** begin Source **

See original thread here:
http://www.facebook.com/ryan.doxtader/posts/10151259999197228?comment_id=26395925¬if_t=like
Me:
Obama's not 'okay with torture.' Prosecuting US intelligence agents for past actions authorized from above would lose him the national security vote, guaranteed. But he did put in place sensible legal procedures at least aimed at striking a balance between the rights of (quasi)war detainees and national security. He also no longer claims that the executive can do basically anything in war-time because of vast security powers, no matter what Congress and the courts say about it, which is a pretty important philosophical/policy difference.
Obama has disappointed on many fronts, but the alternative is so insanely bad (Romney's foreign policy advisers seem to be all junior Neocon ass-hats, people like Dan Senor, who served with W) that you should vote for him anyway.
Remember how many people in 2000 claimed that there was no real difference between Gore and Bush, and so therefore one shouldn't vote, or should vote for Nader? How'd that work out for them?
K the destroyer:"and
i think we can all agree that there is no ethical responsibility to
punish government-approved torture, especially if it will lose you the
national security vote:"

** end Source **
** begin Information provided **

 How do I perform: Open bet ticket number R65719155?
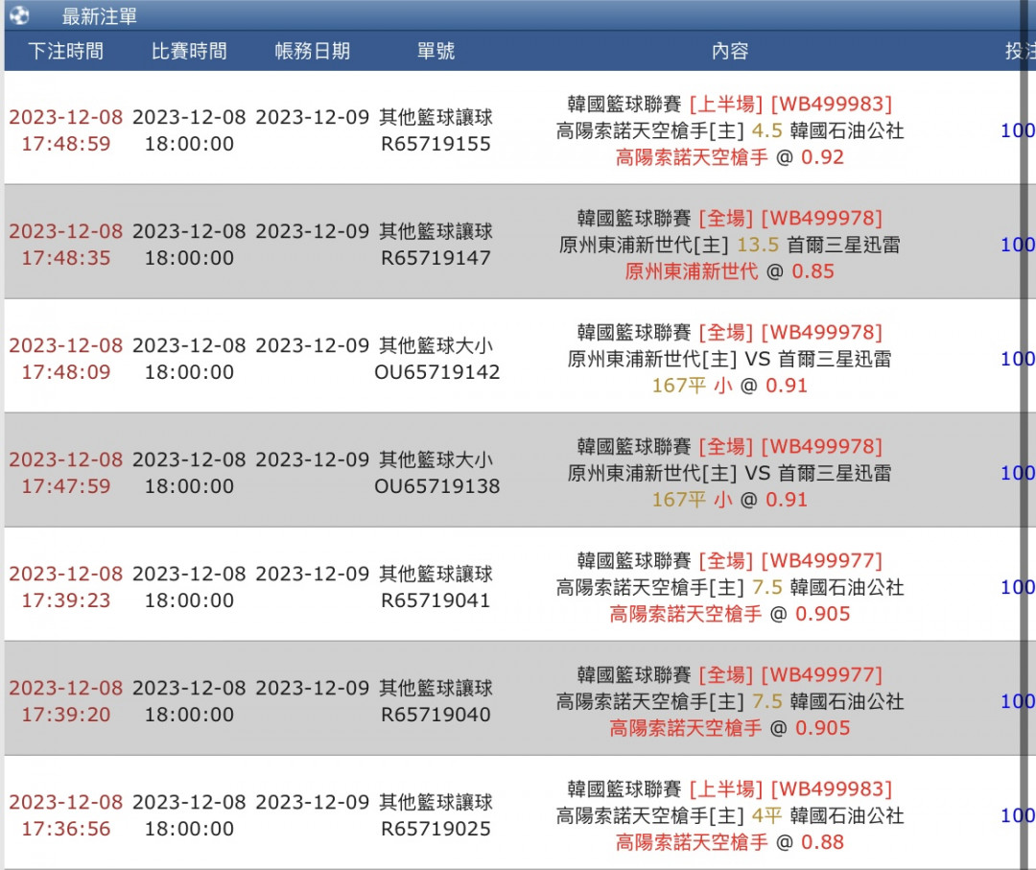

** end Information provided **

Do this - Repeat the comment thread starting at "Obama has disappointed" and ending at "out for them?", but switch "Nader" to "Perot".

Response to the exercise -
Obama has disappointed on many fronts, but the alternative is so insanely bad (Romney's foreign policy advisers seem to be all junior Neocon ass-hats, people like Dan Senor, who served with W) that you should vote for him anyway.
Remember how many people in 2000 claimed that there was no real difference between Gore and Bush, and so therefore one shouldn't vote, or should vote for Perot? How'd that work out for them?